Core Architectural Patterns to Adopt
- Multi-agent workflows for triage, intel, IR, vulnerability analysis
- Context containers for each alert or incident
- Long-term memory structures that persist across cases
- AI-driven task execution, not just analysis
- Supervision loops where humans approve key steps
Critical Defenses That Map Directly to the Attack Lifecycle
- Continuous asset discovery
- Agentic vulnerability enrichment
- Automated initial triage of anomalies
- Rapid correlation of system-to-system activity
- Task-level execution in investigations
- Automatic incident documentation
This is not about replacing humans.
It’s about matching the speed and scale of an agentic offense.
6. A Practical Architecture for an Agentic SOC
A modern SOC architecture will include:
1. Multi-Agent Teams
Each agent specializes — triage, intel, documentation, enrichment, IR.
2. Persistent Memory & Shared Context Engine
Agents see the same case data, learn from prior actions, and coordinate.
3. Event-Driven Execution Model
Agents take action when something happens — not only when a human asks it to.
4. Supervision & Guardrails
Humans approve sensitive actions or escalations.
5. Integration With Existing Tools
Agentic workflows ride on top of SIEM, EDR, ticketing, and cloud logs.
This architecture mirrors what attackers are doing — but in a controlled, defensive structure that amplifies human analysts.
7. Recommendations for Organizations Today
Most SOCs can begin implementing agentic workflows gradually.
Start with:
- Tier 1 alert triage and detection rule optimization
- Threat intel retrieval and summarization
- Incident documentation
- Vulnerability enrichment
These domains benefit the most from automation and can be executed safely.
Avoid at first:
- Full system-level autonomous actions
- Firewall rule changes
- Identity provisioning
- Live-response modifications
Start with the workflows where agents add immediate value and minimal risk.
Conclusion: Offense Has Moved On — Defense Must Catch Up
Anthropic’s report isn’t a theoretical warning — it’s concrete evidence that AI has already reshaped the threat landscape.
Attackers are using agentic systems to run large portions of the intrusion lifecycle.
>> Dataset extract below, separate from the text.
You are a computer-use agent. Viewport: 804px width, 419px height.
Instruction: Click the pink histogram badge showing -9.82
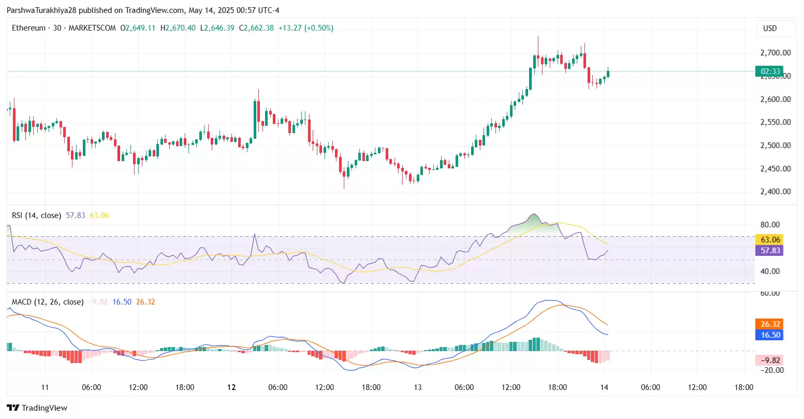[770, 359]
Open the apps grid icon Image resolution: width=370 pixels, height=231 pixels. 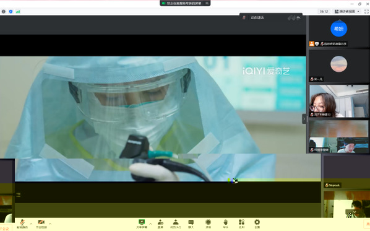coord(241,224)
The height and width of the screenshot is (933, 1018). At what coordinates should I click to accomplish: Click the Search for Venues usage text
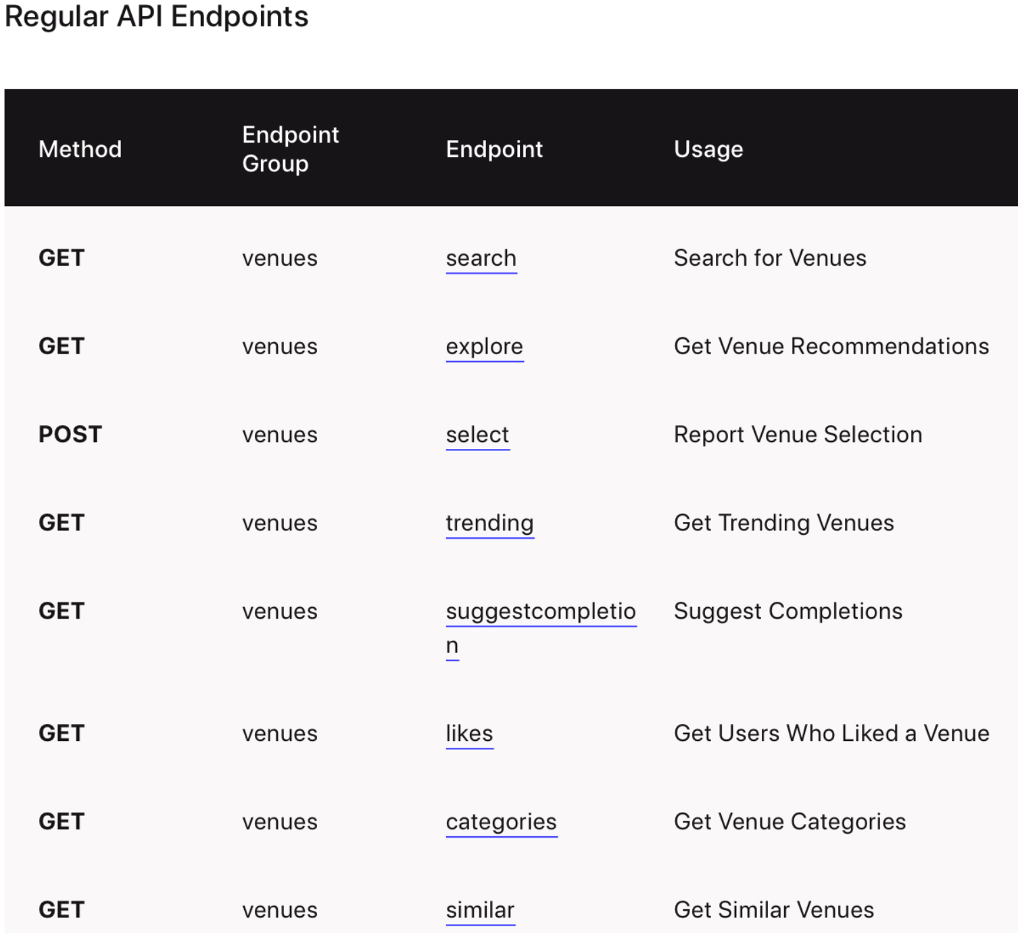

They’re faster, more consistent, and able to scale beyond human limitations.
Defenders must adapt by building agentic defensive architectures that mirror the speed and intelligence of modern offense. Not fully autonomous SOCs — but human-led, machine-operated workflows built around specialized agents.
This shift won’t happen overnight, but it has to start now.
The organizations that take the first steps toward agentic defense will be the ones prepared for what comes next.